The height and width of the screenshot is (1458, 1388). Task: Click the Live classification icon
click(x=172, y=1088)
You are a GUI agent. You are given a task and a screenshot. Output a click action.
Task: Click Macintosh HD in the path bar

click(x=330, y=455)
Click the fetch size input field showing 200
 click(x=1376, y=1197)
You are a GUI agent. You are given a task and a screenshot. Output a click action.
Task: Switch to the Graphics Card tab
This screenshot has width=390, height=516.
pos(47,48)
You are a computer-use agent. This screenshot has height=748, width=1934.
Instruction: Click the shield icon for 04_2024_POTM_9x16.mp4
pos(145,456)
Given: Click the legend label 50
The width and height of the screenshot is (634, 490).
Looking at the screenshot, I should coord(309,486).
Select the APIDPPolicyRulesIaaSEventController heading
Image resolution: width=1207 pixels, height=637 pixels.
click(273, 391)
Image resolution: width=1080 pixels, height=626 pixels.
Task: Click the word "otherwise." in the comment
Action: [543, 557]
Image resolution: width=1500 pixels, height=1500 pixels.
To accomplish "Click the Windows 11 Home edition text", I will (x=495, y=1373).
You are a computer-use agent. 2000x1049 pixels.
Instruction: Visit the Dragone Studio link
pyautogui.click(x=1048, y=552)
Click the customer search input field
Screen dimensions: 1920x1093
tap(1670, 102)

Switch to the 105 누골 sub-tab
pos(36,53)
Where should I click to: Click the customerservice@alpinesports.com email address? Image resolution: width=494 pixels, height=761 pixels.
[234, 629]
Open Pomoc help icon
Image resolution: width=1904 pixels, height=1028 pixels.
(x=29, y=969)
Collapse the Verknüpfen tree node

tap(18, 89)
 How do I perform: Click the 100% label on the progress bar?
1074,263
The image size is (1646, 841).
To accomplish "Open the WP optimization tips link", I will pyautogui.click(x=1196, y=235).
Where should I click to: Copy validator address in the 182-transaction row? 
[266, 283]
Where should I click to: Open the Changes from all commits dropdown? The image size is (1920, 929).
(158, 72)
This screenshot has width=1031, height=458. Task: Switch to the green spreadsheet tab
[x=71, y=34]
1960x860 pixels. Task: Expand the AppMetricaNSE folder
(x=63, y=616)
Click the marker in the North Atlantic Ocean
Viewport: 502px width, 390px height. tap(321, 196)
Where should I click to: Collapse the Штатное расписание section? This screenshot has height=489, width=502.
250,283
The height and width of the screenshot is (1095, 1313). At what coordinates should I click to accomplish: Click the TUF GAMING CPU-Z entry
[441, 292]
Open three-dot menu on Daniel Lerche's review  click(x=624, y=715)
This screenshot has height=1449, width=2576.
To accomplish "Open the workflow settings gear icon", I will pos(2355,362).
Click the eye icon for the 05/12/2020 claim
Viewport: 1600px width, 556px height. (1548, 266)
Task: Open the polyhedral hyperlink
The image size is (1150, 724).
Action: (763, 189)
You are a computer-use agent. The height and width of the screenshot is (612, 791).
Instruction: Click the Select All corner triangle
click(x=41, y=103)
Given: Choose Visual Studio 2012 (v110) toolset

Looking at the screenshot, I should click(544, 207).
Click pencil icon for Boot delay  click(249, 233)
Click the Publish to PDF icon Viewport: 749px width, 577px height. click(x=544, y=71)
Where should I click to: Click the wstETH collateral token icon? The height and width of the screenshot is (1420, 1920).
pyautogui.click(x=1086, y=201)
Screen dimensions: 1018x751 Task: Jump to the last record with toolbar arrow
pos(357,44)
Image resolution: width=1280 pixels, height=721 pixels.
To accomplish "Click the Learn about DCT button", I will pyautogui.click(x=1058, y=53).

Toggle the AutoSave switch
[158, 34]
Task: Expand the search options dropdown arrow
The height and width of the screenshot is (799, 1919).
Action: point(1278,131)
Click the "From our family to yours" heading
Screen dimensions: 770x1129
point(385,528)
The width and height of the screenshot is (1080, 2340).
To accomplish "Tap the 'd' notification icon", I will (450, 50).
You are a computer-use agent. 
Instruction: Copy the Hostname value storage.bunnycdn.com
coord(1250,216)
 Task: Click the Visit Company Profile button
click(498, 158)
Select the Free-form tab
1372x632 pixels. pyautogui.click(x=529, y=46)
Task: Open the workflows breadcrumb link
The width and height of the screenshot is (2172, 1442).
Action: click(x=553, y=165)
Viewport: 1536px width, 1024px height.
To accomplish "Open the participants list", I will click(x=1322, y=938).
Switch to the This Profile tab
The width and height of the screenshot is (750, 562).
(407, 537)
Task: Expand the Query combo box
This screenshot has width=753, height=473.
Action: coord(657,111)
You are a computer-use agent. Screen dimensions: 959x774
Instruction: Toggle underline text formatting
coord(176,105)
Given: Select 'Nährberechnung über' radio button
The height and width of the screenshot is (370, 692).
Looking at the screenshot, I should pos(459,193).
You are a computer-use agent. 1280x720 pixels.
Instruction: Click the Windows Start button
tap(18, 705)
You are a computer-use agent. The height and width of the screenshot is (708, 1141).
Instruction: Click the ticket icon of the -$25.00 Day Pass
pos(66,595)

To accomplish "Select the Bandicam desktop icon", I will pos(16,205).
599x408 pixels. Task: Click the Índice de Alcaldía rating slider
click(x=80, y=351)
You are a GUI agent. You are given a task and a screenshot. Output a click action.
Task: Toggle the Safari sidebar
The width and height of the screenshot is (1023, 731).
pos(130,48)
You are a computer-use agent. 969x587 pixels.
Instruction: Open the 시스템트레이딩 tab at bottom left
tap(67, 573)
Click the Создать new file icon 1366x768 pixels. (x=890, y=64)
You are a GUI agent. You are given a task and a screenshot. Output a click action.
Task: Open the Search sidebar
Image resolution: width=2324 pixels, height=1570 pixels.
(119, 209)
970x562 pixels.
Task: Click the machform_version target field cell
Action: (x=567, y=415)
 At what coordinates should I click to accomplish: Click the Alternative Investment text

> **GIVEN INSTRUCTION**
Rewrite every line of the records above as a numbered list, leaving out the blank lines.

> **ANSWER FOR THIS EXERCISE**
1. The height and width of the screenshot is (1458, 1388). Task: Click the Live classification icon
2. click(x=172, y=1088)
3. You are a GUI agent. You are given a task and a screenshot. Output a click action.
4. Task: Click Macintosh HD in the path bar
5. click(x=330, y=455)
6. Click the fetch size input field showing 200
7.  click(x=1376, y=1197)
8. You are a GUI agent. You are given a task and a screenshot. Output a click action.
9. Task: Switch to the Graphics Card tab
10. This screenshot has width=390, height=516.
11. pos(47,48)
12. You are a computer-use agent. This screenshot has height=748, width=1934.
13. Instruction: Click the shield icon for 04_2024_POTM_9x16.mp4
14. pos(145,456)
15. Given: Click the legend label 50
16. The width and height of the screenshot is (634, 490).
17. Looking at the screenshot, I should coord(309,486).
18. Select the APIDPPolicyRulesIaaSEventController heading
19. Image resolution: width=1207 pixels, height=637 pixels.
20. click(273, 391)
21. Image resolution: width=1080 pixels, height=626 pixels.
22. Task: Click the word "otherwise." in the comment
23. Action: [543, 557]
24. Image resolution: width=1500 pixels, height=1500 pixels.
25. To accomplish "Click the Windows 11 Home edition text", I will (x=495, y=1373).
26. You are a computer-use agent. 2000x1049 pixels.
27. Instruction: Visit the Dragone Studio link
28. pyautogui.click(x=1048, y=552)
29. Click the customer search input field
30. Screen dimensions: 1920x1093
31. tap(1670, 102)
32. Switch to the 105 누골 sub-tab
33. pos(36,53)
34. Where should I click to: Click the customerservice@alpinesports.com email address? Image resolution: width=494 pixels, height=761 pixels.
35. [234, 629]
36. Open Pomoc help icon
37. Image resolution: width=1904 pixels, height=1028 pixels.
38. (x=29, y=969)
39. Collapse the Verknüpfen tree node
40. tap(18, 89)
41.  How do I perform: Click the 100% label on the progress bar?
42. 1074,263
43. The image size is (1646, 841).
44. To accomplish "Open the WP optimization tips link", I will pyautogui.click(x=1196, y=235).
45. Where should I click to: Copy validator address in the 182-transaction row? 
46. [266, 283]
47. Where should I click to: Open the Changes from all commits dropdown? The image size is (1920, 929).
48. (158, 72)
49. This screenshot has width=1031, height=458. Task: Switch to the green spreadsheet tab
50. [x=71, y=34]
51. 1960x860 pixels. Task: Expand the AppMetricaNSE folder
52. (x=63, y=616)
53. Click the marker in the North Atlantic Ocean
54. Viewport: 502px width, 390px height. tap(321, 196)
55. Where should I click to: Collapse the Штатное расписание section? This screenshot has height=489, width=502.
56. 250,283
57. The height and width of the screenshot is (1095, 1313). At what coordinates should I click to accomplish: Click the TUF GAMING CPU-Z entry
58. [441, 292]
59. Open three-dot menu on Daniel Lerche's review  click(x=624, y=715)
60. This screenshot has height=1449, width=2576.
61. To accomplish "Open the workflow settings gear icon", I will pos(2355,362).
62. Click the eye icon for the 05/12/2020 claim
63. Viewport: 1600px width, 556px height. (1548, 266)
64. Task: Open the polyhedral hyperlink
65. The image size is (1150, 724).
66. Action: (763, 189)
67. You are a computer-use agent. The height and width of the screenshot is (612, 791).
68. Instruction: Click the Select All corner triangle
69. click(x=41, y=103)
70. Given: Choose Visual Studio 2012 (v110) toolset
71. Looking at the screenshot, I should click(544, 207).
72. Click pencil icon for Boot delay  click(249, 233)
73. Click the Publish to PDF icon Viewport: 749px width, 577px height. click(x=544, y=71)
74. Where should I click to: Click the wstETH collateral token icon? The height and width of the screenshot is (1420, 1920).
75. pyautogui.click(x=1086, y=201)
76. Screen dimensions: 1018x751 Task: Jump to the last record with toolbar arrow
77. pos(357,44)
78. Image resolution: width=1280 pixels, height=721 pixels.
79. To accomplish "Click the Learn about DCT button", I will pyautogui.click(x=1058, y=53).
80. Toggle the AutoSave switch
81. [158, 34]
82. Task: Expand the search options dropdown arrow
83. The height and width of the screenshot is (799, 1919).
84. Action: point(1278,131)
85. Click the "From our family to yours" heading
86. Screen dimensions: 770x1129
87. point(385,528)
88. The width and height of the screenshot is (1080, 2340).
89. To accomplish "Tap the 'd' notification icon", I will (450, 50).
90. You are a computer-use agent. 
91. Instruction: Copy the Hostname value storage.bunnycdn.com
92. coord(1250,216)
93.  Task: Click the Visit Company Profile button
94. click(498, 158)
95. Select the Free-form tab
96. 1372x632 pixels. pyautogui.click(x=529, y=46)
97. Task: Open the workflows breadcrumb link
98. The width and height of the screenshot is (2172, 1442).
99. Action: click(x=553, y=165)
100. Viewport: 1536px width, 1024px height.
101. To accomplish "Open the participants list", I will click(x=1322, y=938).
102. Switch to the This Profile tab
103. The width and height of the screenshot is (750, 562).
104. (407, 537)
105. Task: Expand the Query combo box
106. This screenshot has width=753, height=473.
107. Action: coord(657,111)
108. You are a computer-use agent. Screen dimensions: 959x774
109. Instruction: Toggle underline text formatting
110. coord(176,105)
111. Given: Select 'Nährberechnung über' radio button
112. The height and width of the screenshot is (370, 692).
113. Looking at the screenshot, I should pos(459,193).
114. You are a computer-use agent. 1280x720 pixels.
115. Instruction: Click the Windows Start button
116. tap(18, 705)
117. You are a computer-use agent. The height and width of the screenshot is (708, 1141).
118. Instruction: Click the ticket icon of the -$25.00 Day Pass
119. pos(66,595)
120. To accomplish "Select the Bandicam desktop icon", I will pos(16,205).
121. 599x408 pixels. Task: Click the Índice de Alcaldía rating slider
122. click(x=80, y=351)
123. You are a GUI agent. You are given a task and a screenshot. Output a click action.
124. Task: Toggle the Safari sidebar
125. The width and height of the screenshot is (1023, 731).
126. pos(130,48)
127. You are a computer-use agent. 969x587 pixels.
128. Instruction: Open the 시스템트레이딩 tab at bottom left
129. tap(67, 573)
130. Click the Создать new file icon 1366x768 pixels. (x=890, y=64)
131. You are a GUI agent. You are given a task and a screenshot. Output a click action.
132. Task: Open the Search sidebar
133. Image resolution: width=2324 pixels, height=1570 pixels.
134. (119, 209)
135. 970x562 pixels.
136. Task: Click the machform_version target field cell
137. Action: (x=567, y=415)
138.  At what coordinates should I click to accomplish: Click the Alternative Investment text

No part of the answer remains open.